The current code does not cover all subvolume variants. If a subvolume
exists which covers the entire root filesystem the result is two
mountables that have is_root set. This leads to failures in virt-ls and
other tools because they work only with a single root.
Update the btrfs subvolume call to use the "-o" option. This fixes two
cases: first it skips the subvolume for the root filesystem, so the
virt-ls case is covered. Second case is failure of mount(1) in
guestfs___check_for_filesystem_on. Without this change the subvol would
be a relative path, which causes mount(1) to return with ENOENT.
The option "-o" changes the output to print <path> as absolute:
<rescue> btrfs subvolume list /sysroot/
ID 257 gen 135
top level 5 path @
ID 258 gen 124 top level 257 path boot/grub2/i386-pc
vs.
<rescue> btrfs subvolume list -o /sysroot/
ID 258 gen 124
top level 257 path @/boot/grub2/i386-pc
mount -osubvol=boot/grub2/i386-pc $dev /sysroot will fail, while
mount -osubvol=@/boot/grub2/i386-pc $dev /sysroot will succeed.
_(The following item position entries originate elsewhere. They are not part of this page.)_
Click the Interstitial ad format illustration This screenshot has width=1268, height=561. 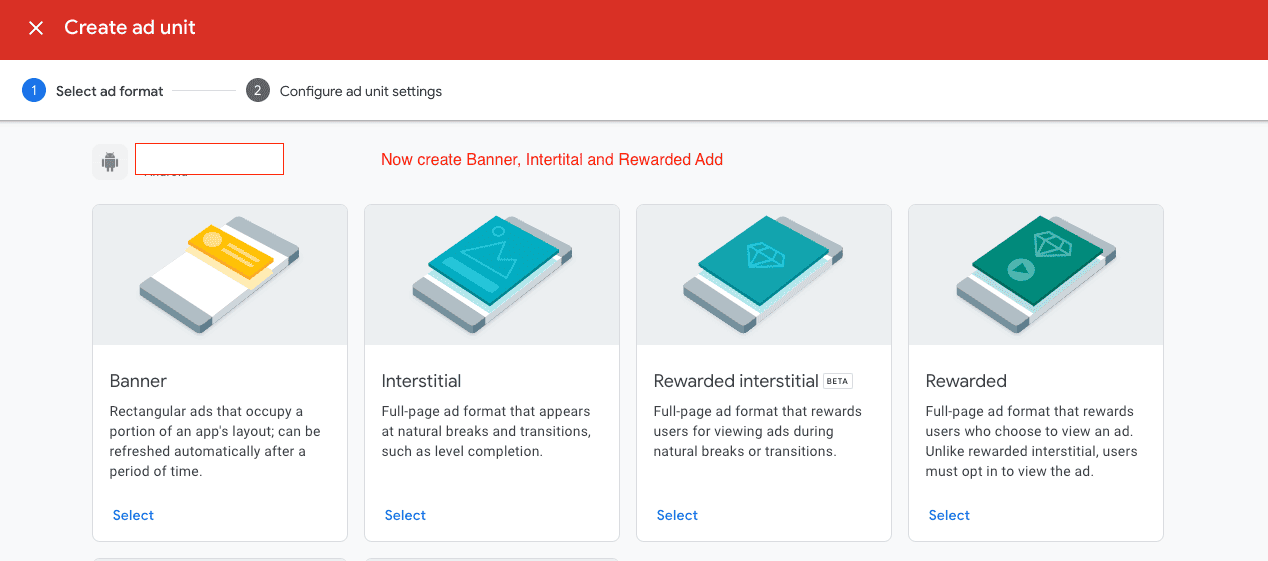click(492, 275)
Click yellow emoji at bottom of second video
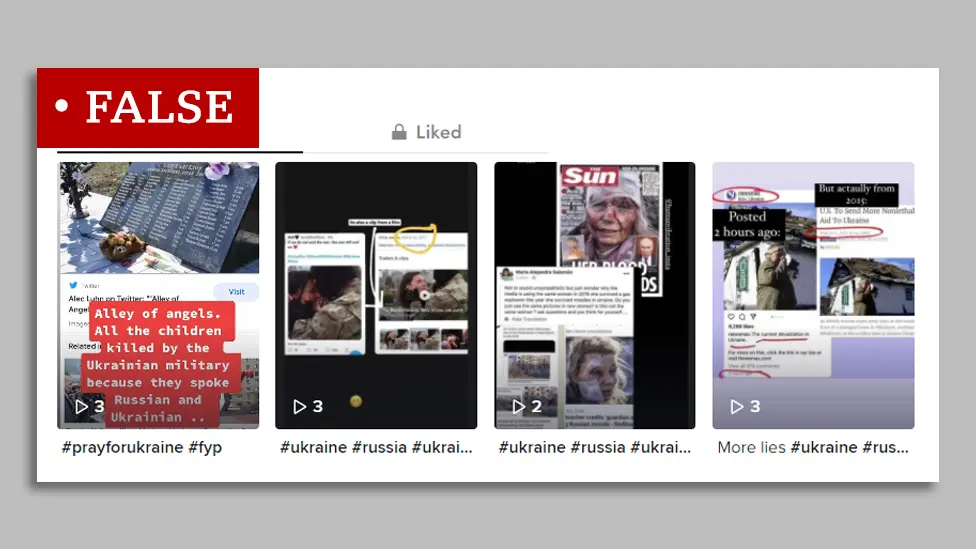This screenshot has height=549, width=976. pos(355,401)
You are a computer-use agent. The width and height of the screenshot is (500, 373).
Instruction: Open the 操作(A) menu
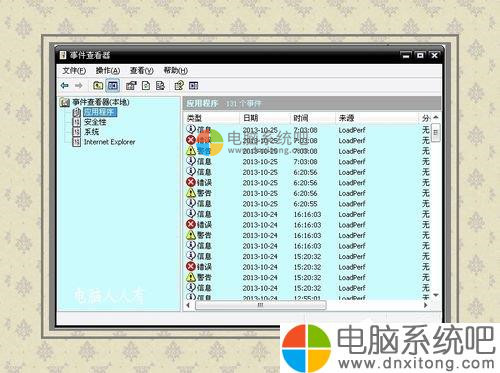pyautogui.click(x=108, y=71)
Signed-off-by: Olaf Hering <olaf(a)aepfle.de>
---
daemon/btrfs.c | 3 ++-
1 file changed, 2 insertions(+), 1 deletion(-)
diff --git a/daemon/btrfs.c b/daemon/btrfs.c
index 7a4d43d..3aceffc 100644
--- a/daemon/btrfs.c
+++ b/daemon/btrfs.c
@@ -356,6 +356,7 @@ do_btrfs_subvolume_list (const mountable_t *fs)
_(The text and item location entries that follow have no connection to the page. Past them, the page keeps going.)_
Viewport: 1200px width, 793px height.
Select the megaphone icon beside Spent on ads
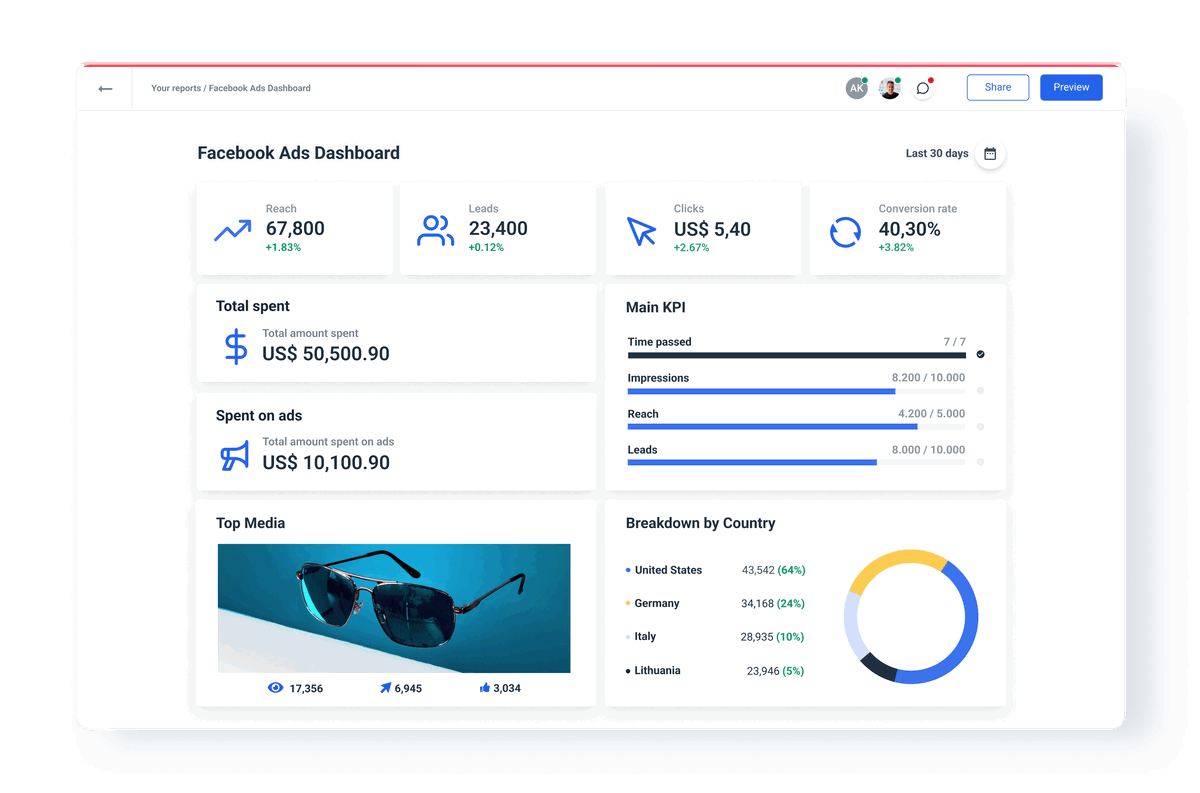(x=233, y=455)

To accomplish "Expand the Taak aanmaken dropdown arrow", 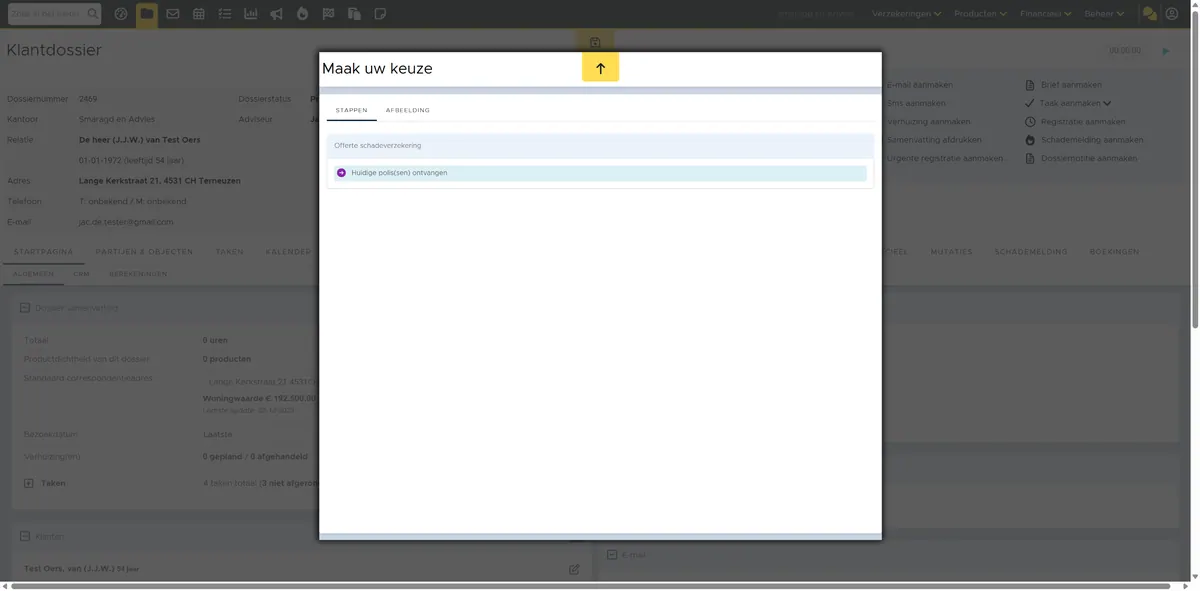I will [x=1107, y=103].
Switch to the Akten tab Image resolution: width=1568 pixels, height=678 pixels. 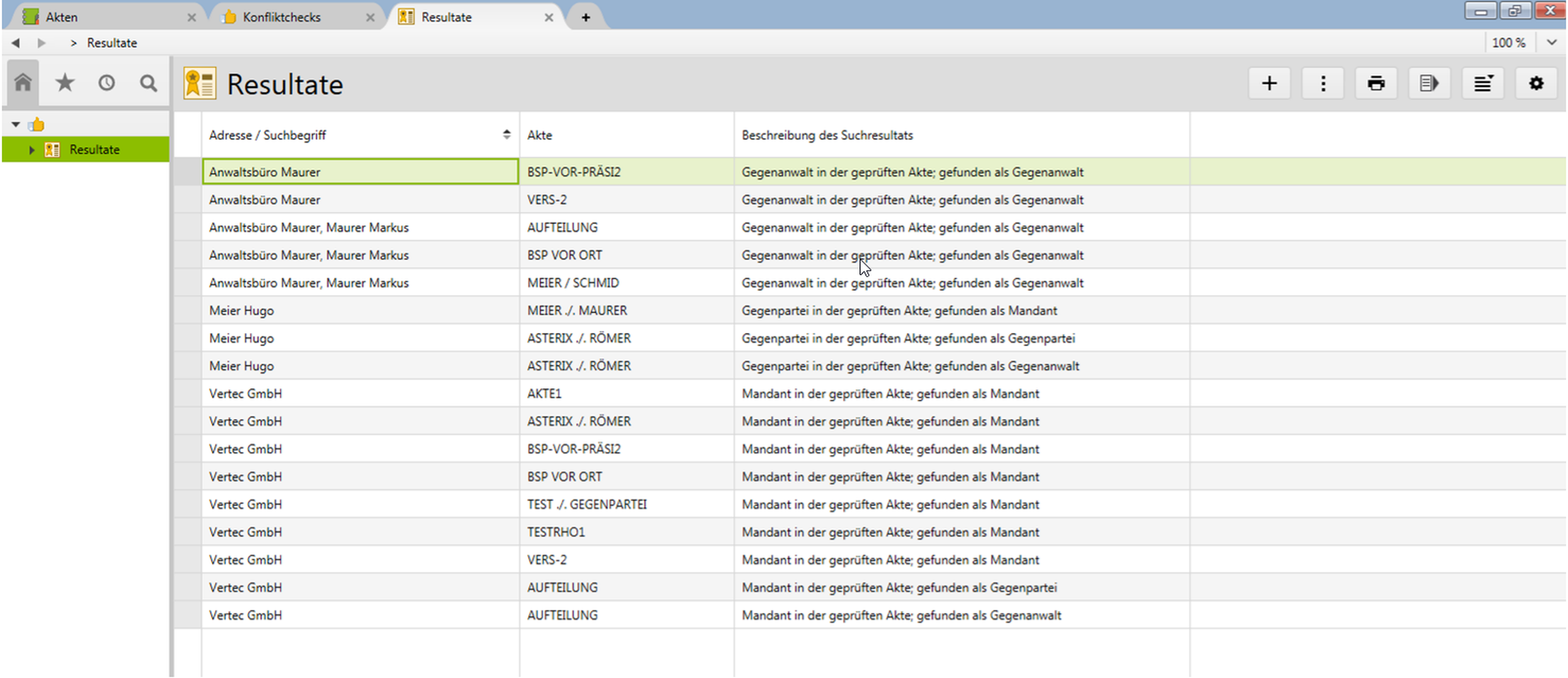[x=61, y=17]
ADD_ARG (argv, i, str_btrfs);
ADD_ARG (argv, i, "subvolume");
ADD_ARG (argv, i, "list");
+ ADD_ARG (argv, i, "-o");
ADD_ARG (argv, i, fs_buf);
ADD_ARG (argv, i, NULL);
@@ -399,7 +400,7 @@ do_btrfs_subvolume_list (const mountable_t *fs)
* updated.
* "top level <n>" is the top level subvolume ID.
* "path <str>" is the subvolume path, relative to the top of the
- * filesystem.
+ * filesystem. Using the option "-o" will print the absolute path.
*
* Note that the order that each of the above is fixed, but
* different versions of btrfs may display different sets of data.